> [EXTRACTED DATA]:
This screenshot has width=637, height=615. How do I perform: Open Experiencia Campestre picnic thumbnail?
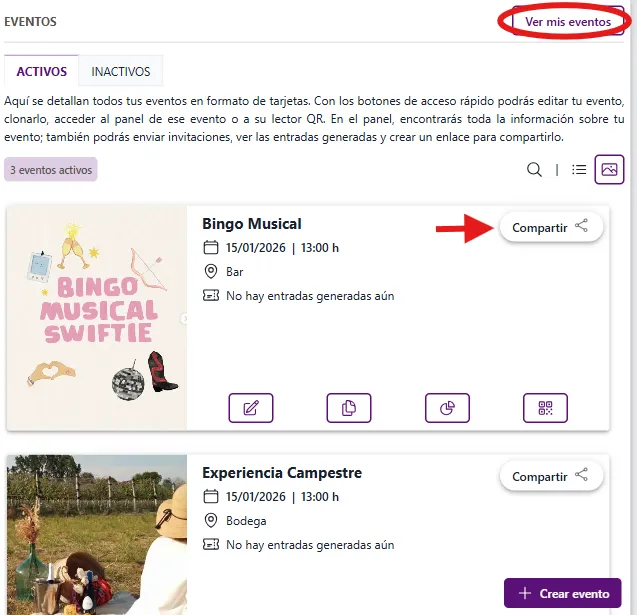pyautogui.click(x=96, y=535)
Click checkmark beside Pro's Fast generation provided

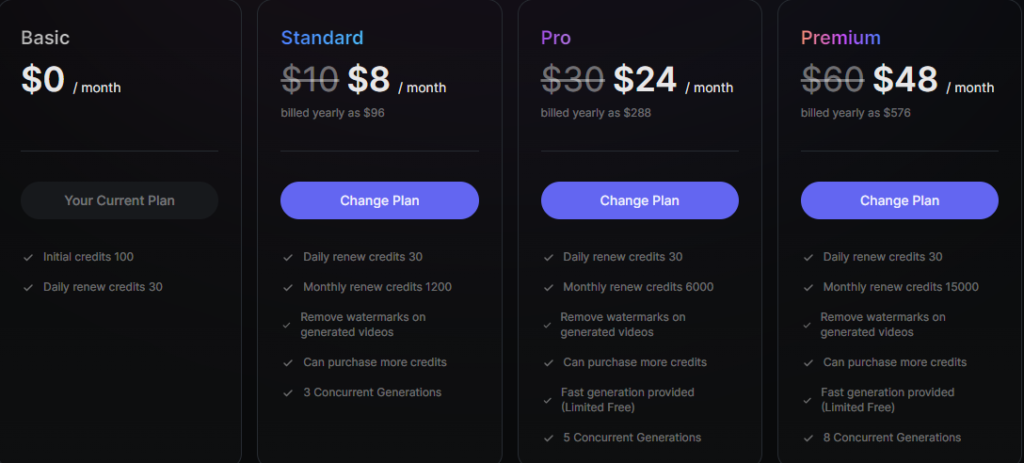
--
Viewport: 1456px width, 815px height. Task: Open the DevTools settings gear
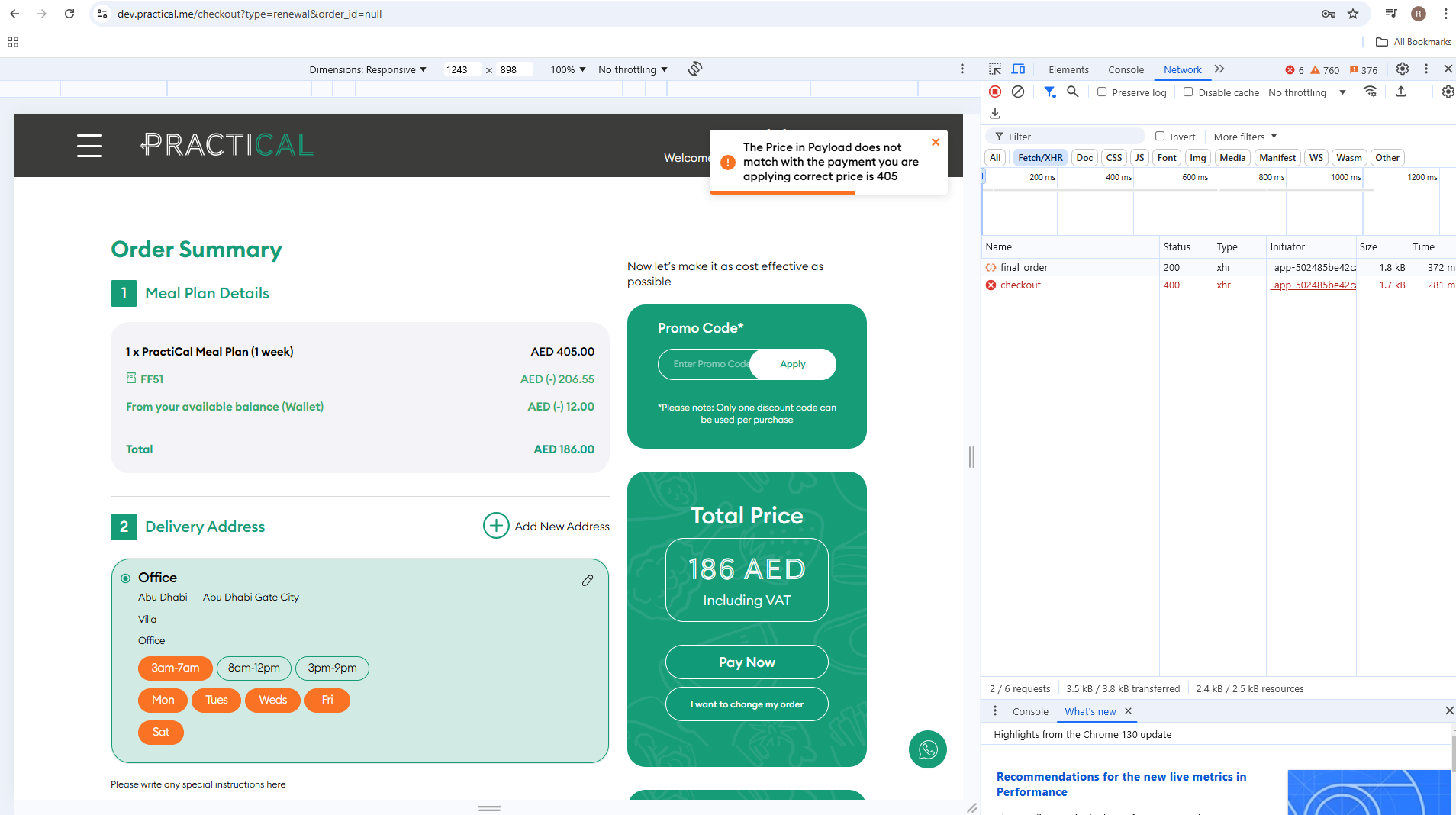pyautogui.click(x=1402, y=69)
...
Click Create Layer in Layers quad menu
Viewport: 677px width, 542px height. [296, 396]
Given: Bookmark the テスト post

> [ACTIVITY]:
From the records above, extract the lines from the one holding "This screenshot has" through the one holding "Click checkmark beside", word for word; omit the pictures.

> [TASK RESPONSE]:
This screenshot has width=637, height=615. How do I perform: Open Experiencia Campestre picnic thumbnail?
pyautogui.click(x=96, y=535)
Click checkmark beside Pro's Fast generation provided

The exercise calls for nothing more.